Corpus Playroom, 7 PM, June 10th – 14th, £6/5.

Directed by Sarah Stacey, this  is a simplistic and effective performance of a play that can often become overwrought with stylistic devices. A timeline of the marriage between Billy and Maggie is told through a revolving mirror that reflects moments of their life together across the ages in the fashion of a disjointed photo album. It is an honest insight into the trials of married life, and an affirmation of the strength of true love enduring throughout adversity and into old age. Although stiff and a little unconvincing to begin with, those representing the younger and older couple soon grow into their relationships and at times show some delightful chemistry.

In certain moments, particularly between the younger versions of Billy and Maggie played by Jamie Armitage and Bridie Murphy, the careful selection of music and lighting allows them to exist before the eyes of the older couple played by Harry Gower and Sasha Brooks, in a kind of dreamlike mirage that is instantly effective. In one of these such moments, the music and lighting on the younger couple suddenly cuts out, revealing the older versions of themselves staring wistfully into the empty space.

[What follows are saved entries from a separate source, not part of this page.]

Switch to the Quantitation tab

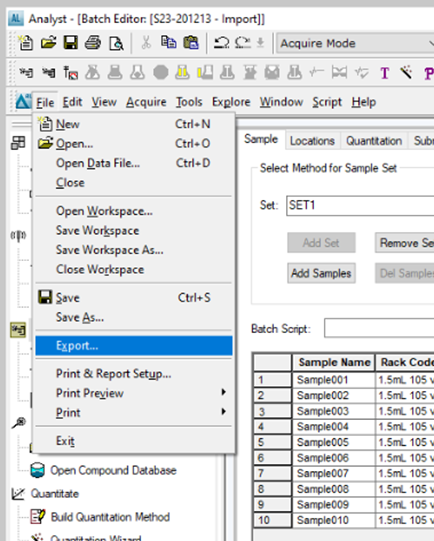tap(374, 141)
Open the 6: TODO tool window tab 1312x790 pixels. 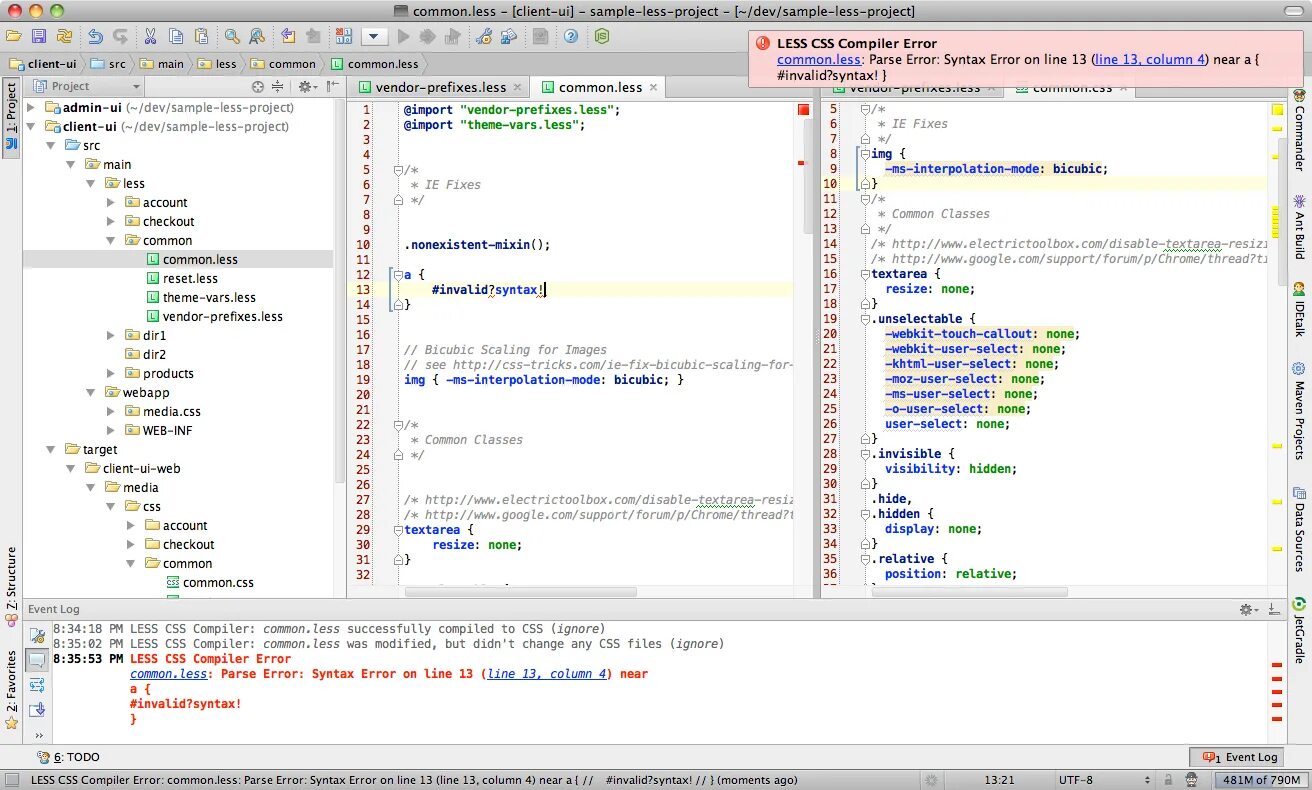pyautogui.click(x=69, y=757)
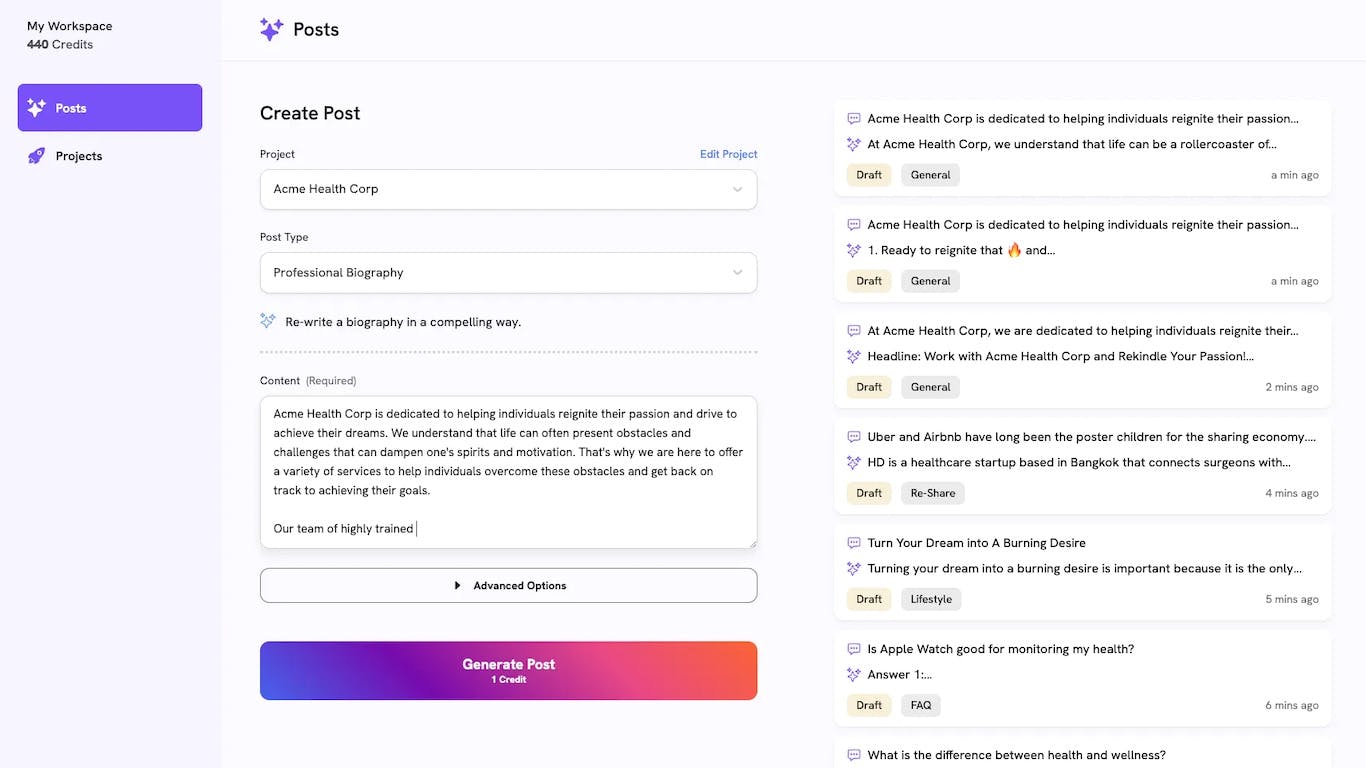
Task: Open the Post Type dropdown showing Professional Biography
Action: 508,273
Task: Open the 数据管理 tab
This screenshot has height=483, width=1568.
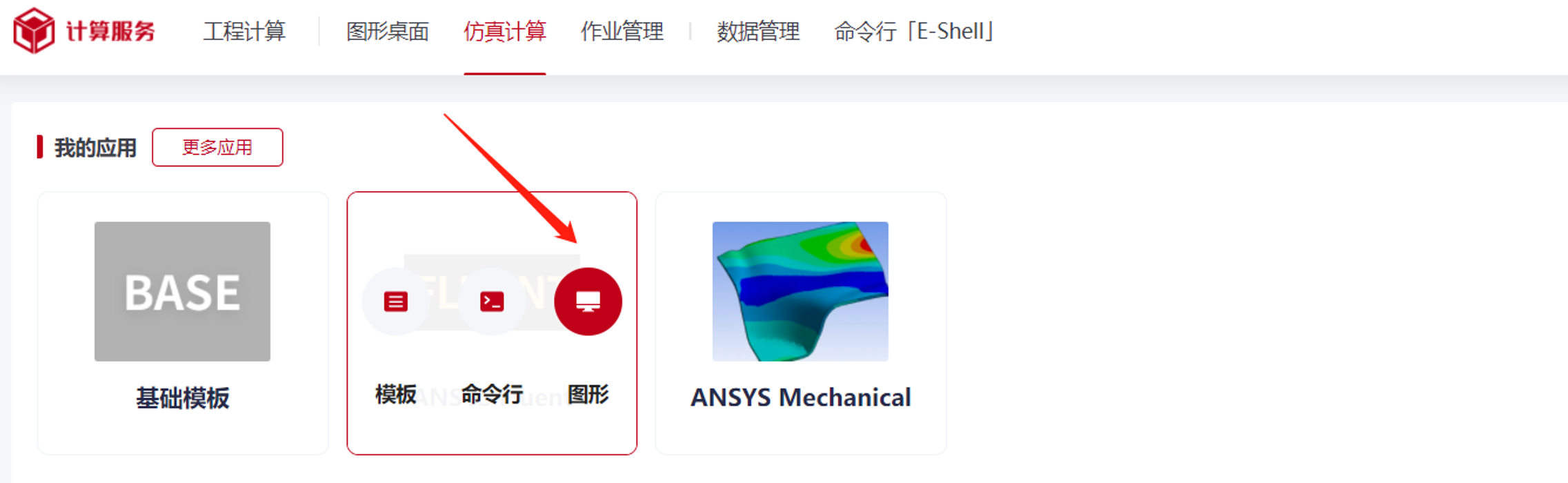Action: point(758,31)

Gentle physical theatre aids the natural jerkiness of a play that is constantly switching between time zones, yet at times elements of this movement shows practise was needed. At first physical theatre between the couples seems a little forced, as does Armitage’s laughter in response to his young wife.

However these elements seem to grow and mature over the course of the play, and the problems may well have been caused by first night nerves. Despite this, the movement allows another more symbolic dimension to emerge in which the two versions of the couples were allowed to interact. In one of these occasions, the older Billy dances with his younger Maggie whilst his current wife looks on, creating an effectively melancholic juxtaposition of the ages.

Both couples must be praised for the different assets they offer to the depiction of such a lengthy marriage. Harry Gower as the older Billy is to be applauded for his stage presence and truthful performance particularly during the sad events of the plays finale. His presentation of the deterioration of his composure as he aids his elderly wife (Brooks) in the last stages of her life is truly heartbreaking.

Another effective relationship is shown in the brief encounter between the older and younger Maggie, as Brooks steadies Murphy’s shaking hands and helps her to fold baby clothes. This moment, highlighting the conflict surrounding Maggie’s infertility, left many of the audience noticeably emotionally moved. In lighter moments, elements of playful humour between the younger couple are used to good effect by Murphy, creating a sense of relatable youth that is poignantly still reflected within the older version of the couple.

Lovesong will only grow in strength over the course of its run, and is undeniably successful in profoundly communicating that ‘The world changes and you with it’. Its portrayal of life, love and the passing of time is allowed to be simplistic and honest and does not become overrun or cheapened with theatricality. The director is to be commended for her sensitivity.